3.9 KiB
title, keywords, sidebar, permalink, summary
| title | keywords | sidebar | permalink | summary |
|---|---|---|---|---|
| Metadata | architecture | talk_sidebar | architecture-metadata.html |
Metadata allows you to add fields to models that are not represented in the core schema.
Goals
The metadata api is designed to satisfy two product goals:
- Give developers flexibility in extending datatypes.
- Protect core fields that are essential to Talk's operation.
Design
Metadata is represented by an subdocument in our Schemas. This takes advantage of Mongo's flexibility allowing for any data to be stored therein.
Setting Metadata
Talk provides a service layer allowing developers to set and unset metadata on objects in a way similar to key-value stores.
Let's say that I want to add a custom field called potency to a comment.
const MetadataService = require('services/metadata');
const CommentModel = require('models/comment');
// Sets the property `potency` on the comment with `id=1`.

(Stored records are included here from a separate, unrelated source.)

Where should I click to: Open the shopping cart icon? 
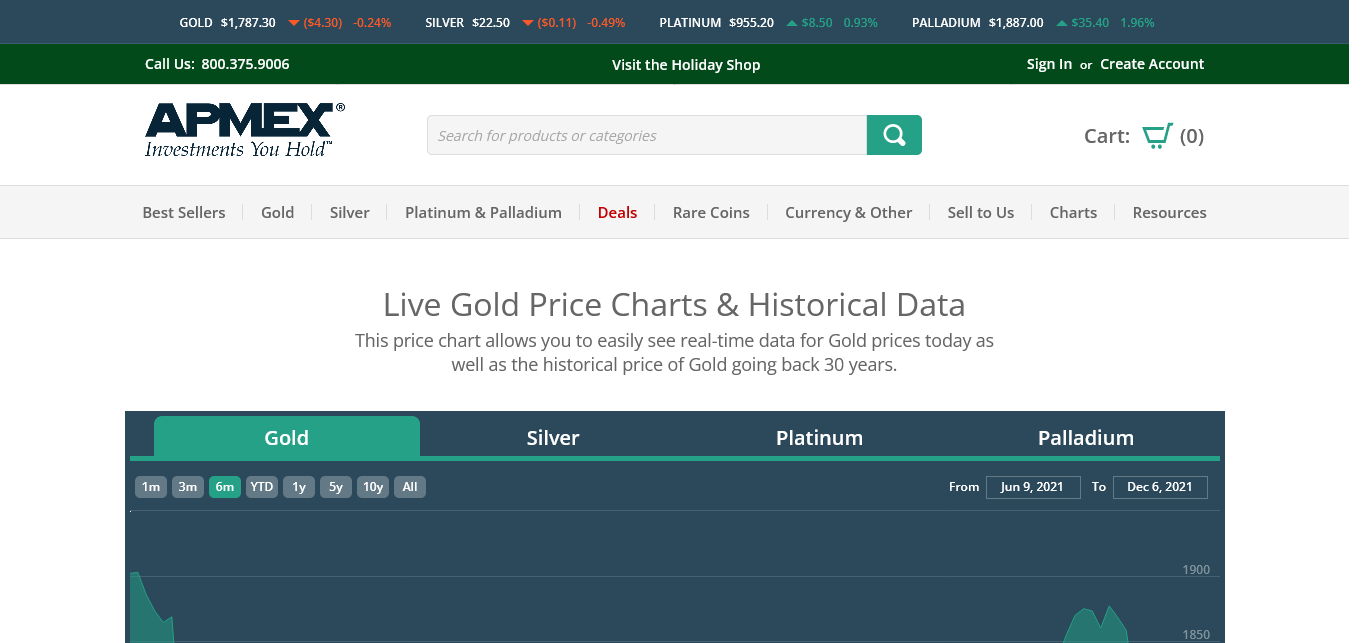point(1157,136)
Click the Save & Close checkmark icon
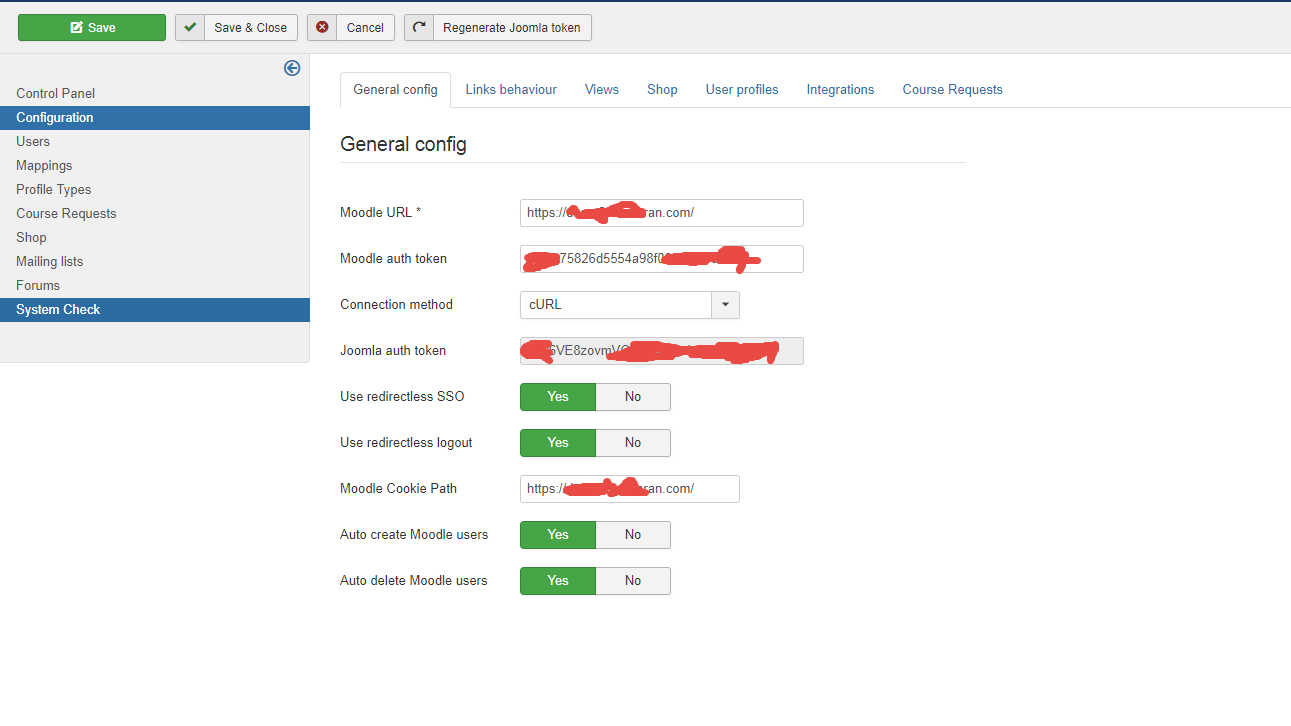1291x726 pixels. [x=190, y=28]
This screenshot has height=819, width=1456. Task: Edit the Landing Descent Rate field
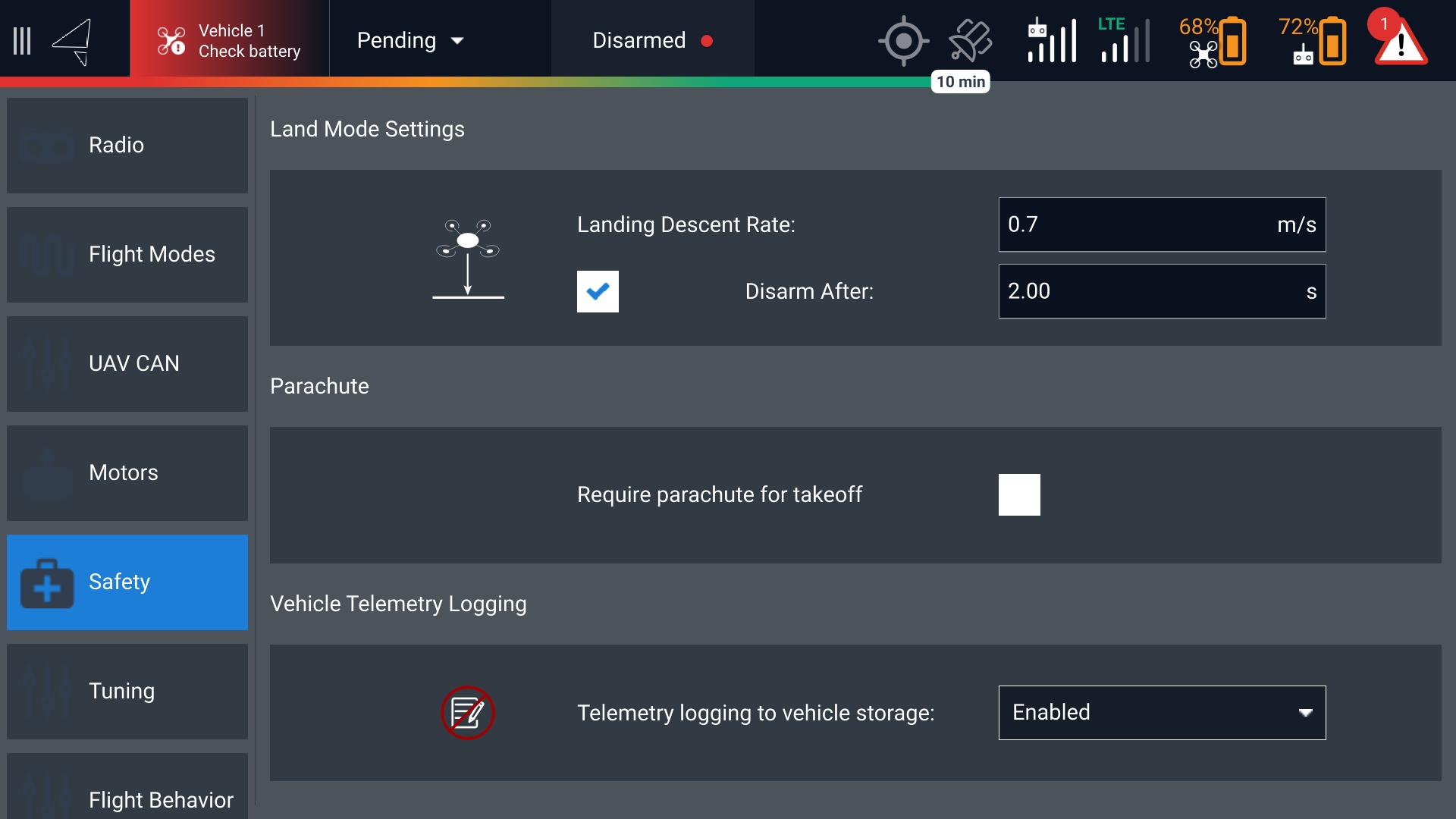pyautogui.click(x=1138, y=224)
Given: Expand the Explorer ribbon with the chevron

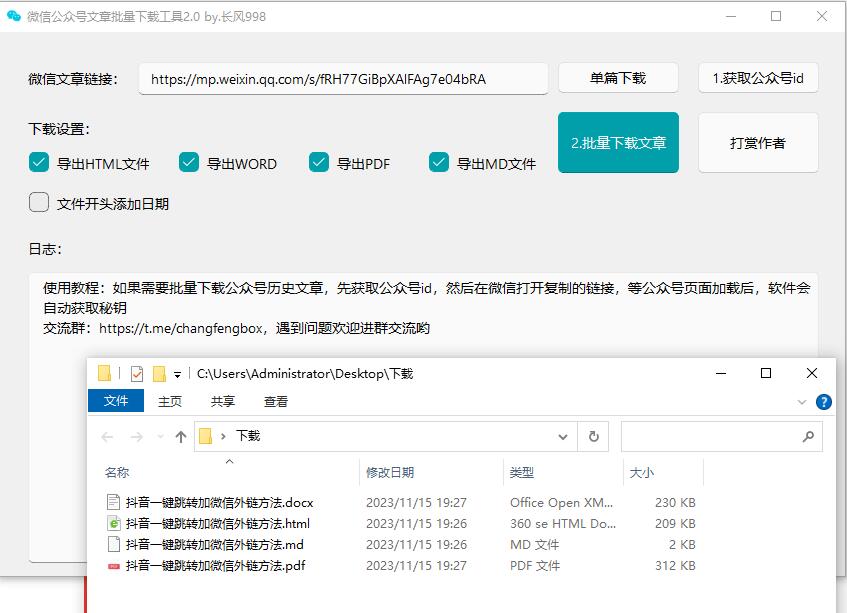Looking at the screenshot, I should click(802, 402).
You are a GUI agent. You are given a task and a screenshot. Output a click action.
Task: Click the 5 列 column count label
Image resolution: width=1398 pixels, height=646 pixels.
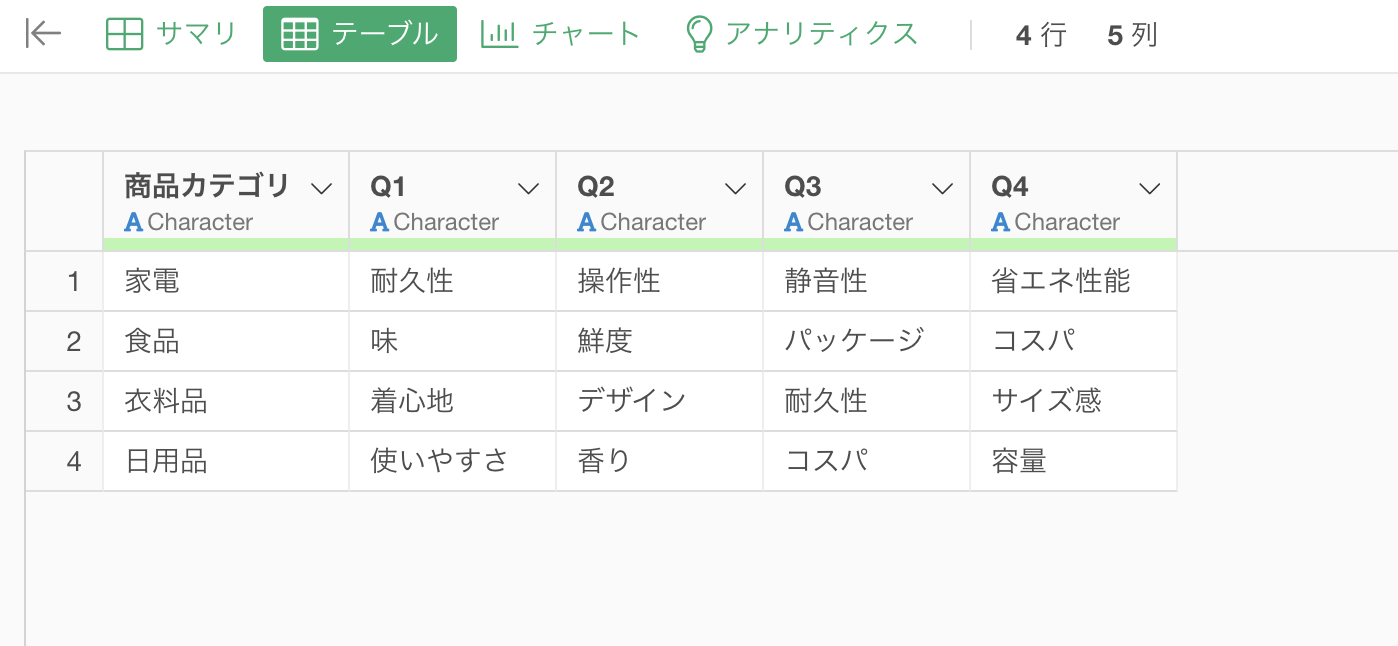(1132, 36)
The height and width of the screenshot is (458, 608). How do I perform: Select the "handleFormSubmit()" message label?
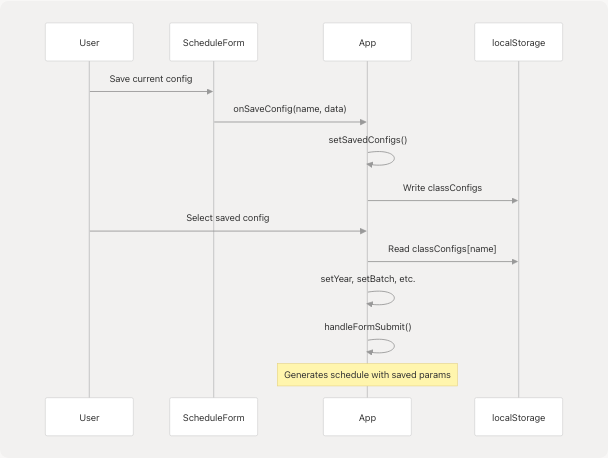pos(367,326)
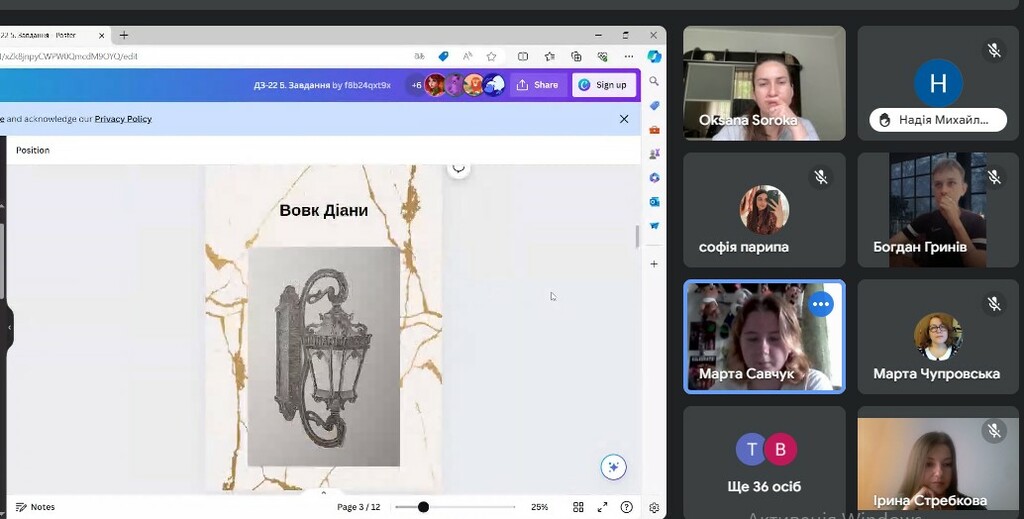Expand the page thumbnails chevron
Viewport: 1024px width, 519px height.
[323, 493]
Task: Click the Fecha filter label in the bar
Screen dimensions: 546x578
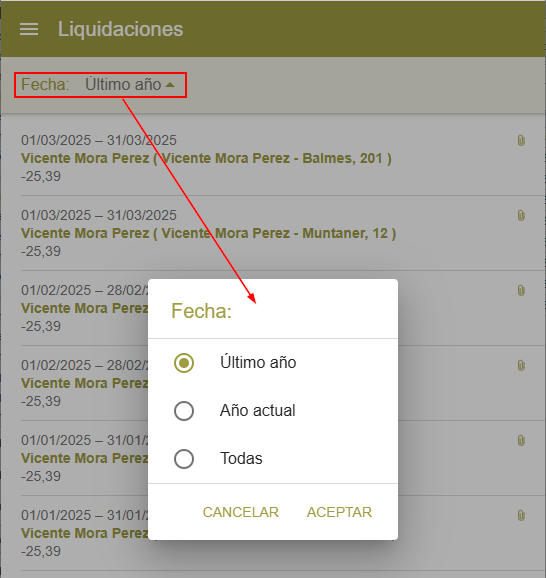Action: pos(45,84)
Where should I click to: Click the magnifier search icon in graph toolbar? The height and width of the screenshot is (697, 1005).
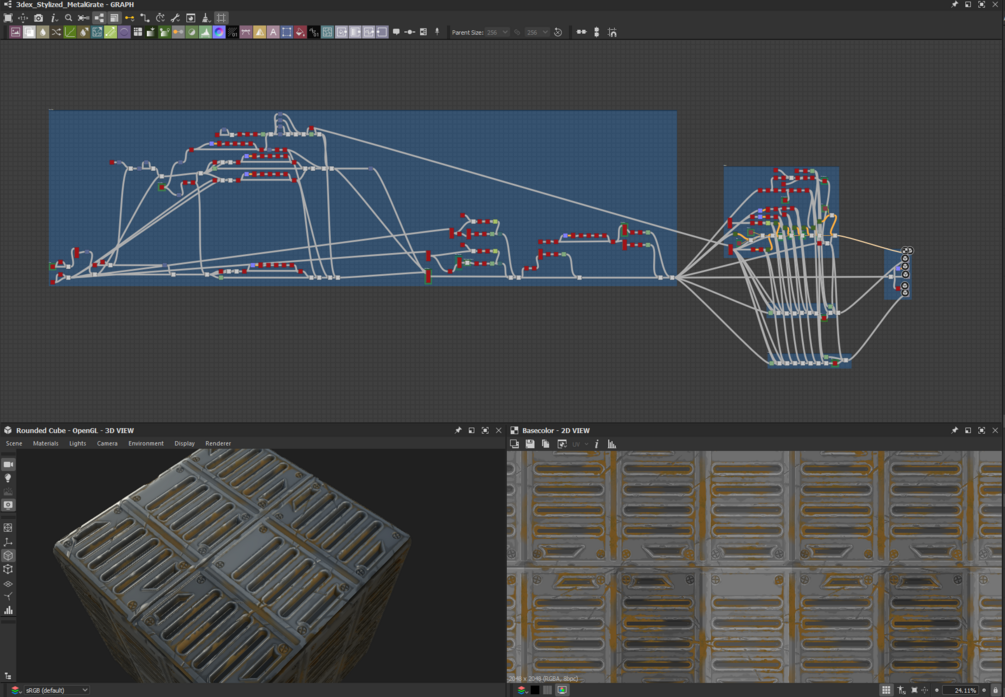click(68, 18)
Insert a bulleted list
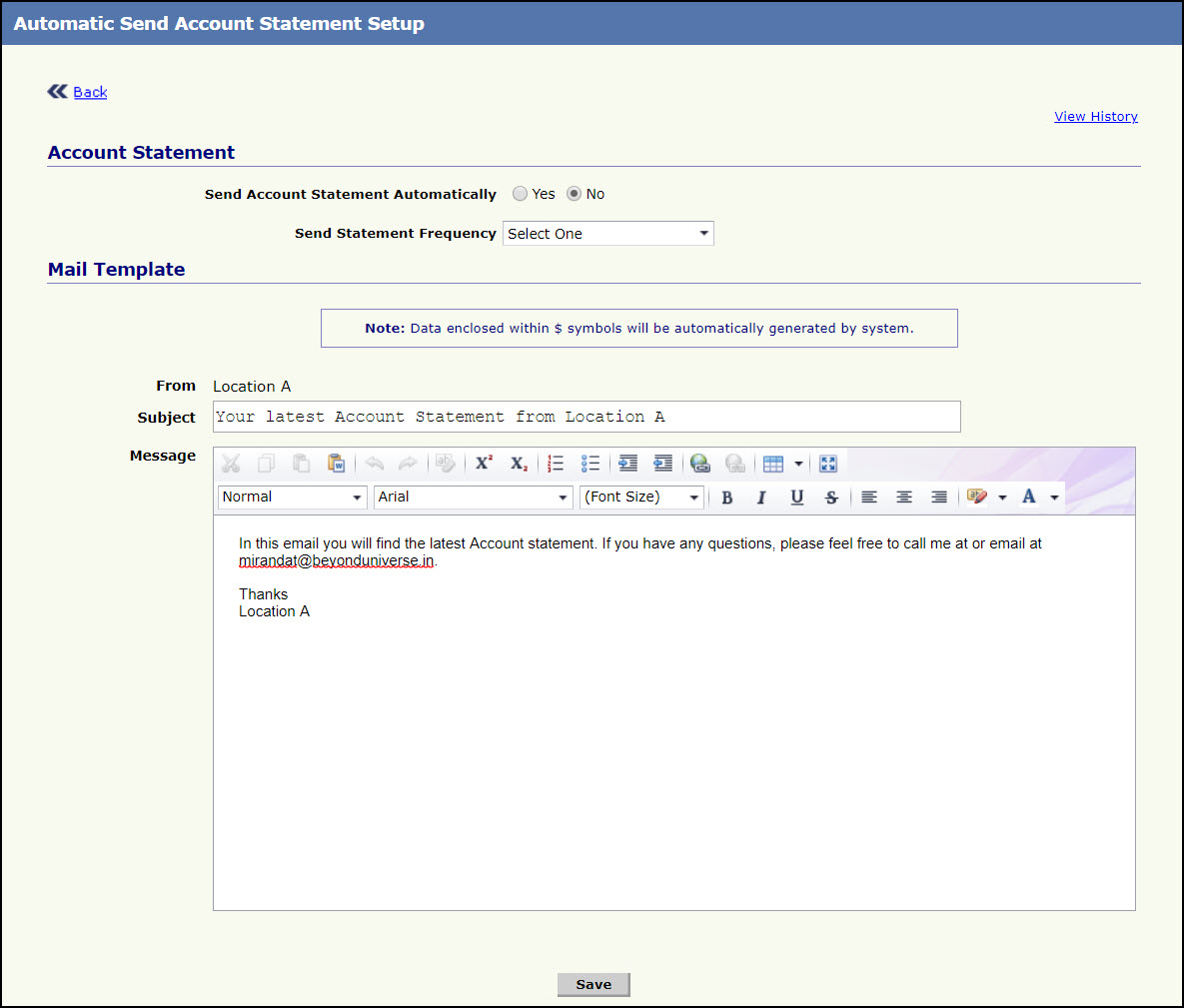Image resolution: width=1184 pixels, height=1008 pixels. [x=590, y=463]
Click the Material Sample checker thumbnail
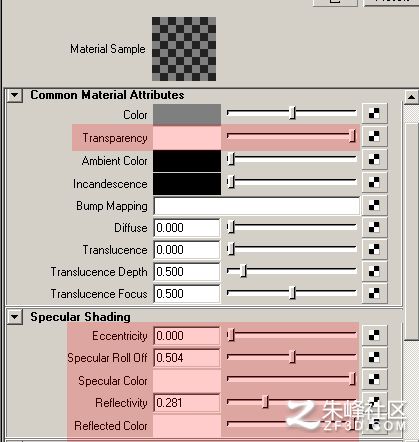419x442 pixels. point(184,49)
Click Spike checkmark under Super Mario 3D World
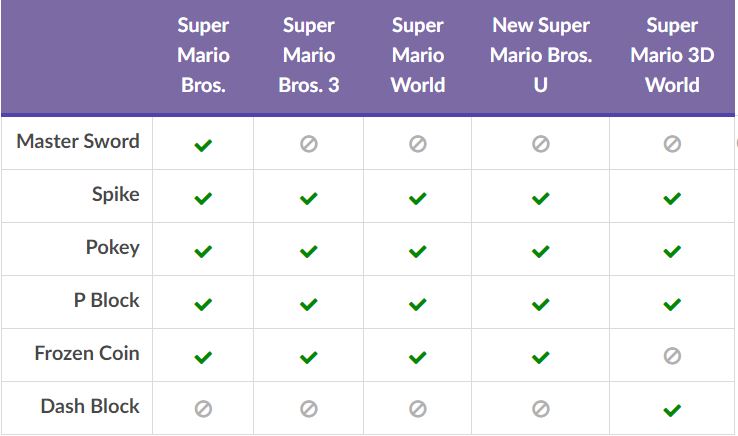This screenshot has width=738, height=436. click(672, 198)
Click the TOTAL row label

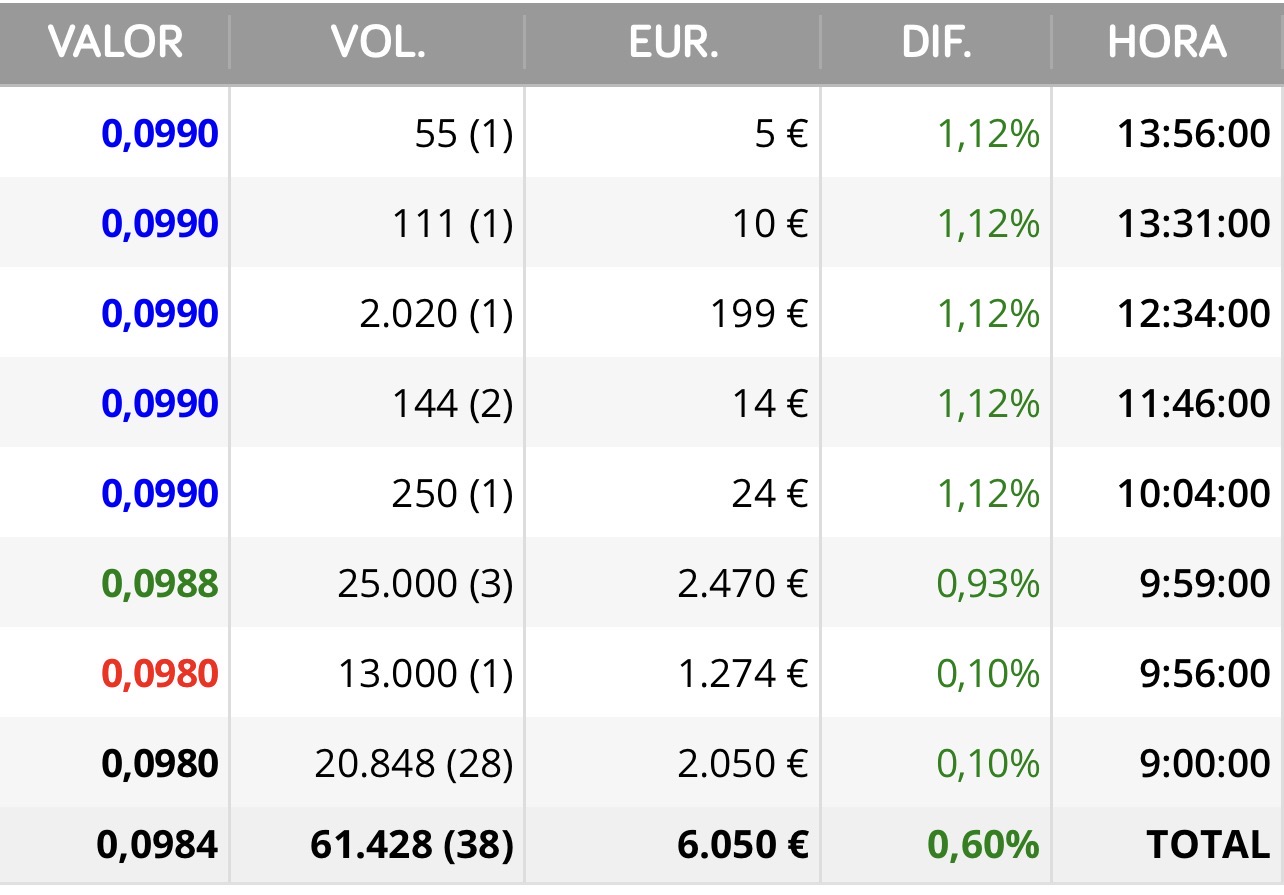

MetadataService.set(CommentModel, '1', 'potency', 42);
Note that the model passed here is the Model itself and not an individual comment object. This allows us to update the value on that document in an atomic manner for efficiency and to prevent race conditions.
Accessing Metadata
The metadata api does not contain a get method. The metadata object is retrieved via database queries along with the rest of the data.
Metadata and the Graph
One of the first principles of GraphQL is that the shape of the graph does not need to be the same as the shape of the data in the database. In fact, it probably shouldn't be.
This enables us to treat metadata fields in any way that makes sense as we design our Graph. The fact that a value is stored in the metadata object is an implementation detail invisible to the front end.
Take for example, the reason field in the FlagAction type. This stores the user provided reason why they flagged a comment. As far as the front end knows, it's just another field alongside the core fields:
# graph/typeDefs.graphql
type FlagAction implements Action {
...
# The reason for which the Flag Action was created.
reason: String
...
}
If, however, we look at the resolver for that field, we see that reason is destructured from the metadata object and returned.
// graph/resolvers/dont_agree_action.js
const DontAgreeAction = {
// Stored in the metadata, extract and return.
reason({metadata: {reason}}) {
return reason;
}
};
module.exports = DontAgreeAction;
This is an extremely powerful pattern as it allows us absolute freedom in designing our graph and complete isolation of the added fields in the database.
Some things to keep in mind
Namespace your metadata fields
Since metadata can be added by the core and multiple plugins, collisions may occur. As you create your plugins, please be careful to pick unique names for metadata fields. We recommend namespacing all your fields in a subdocument named after your plugin.
[model].metadata.[your_plugin_name].[the_field]
Querying by metadata fields
We currently do not have a clean way to index metadata fields. As a result queries that match against metadata fields will not scale. If you have a need to match, sort, etc... by a metadata field, please let us know.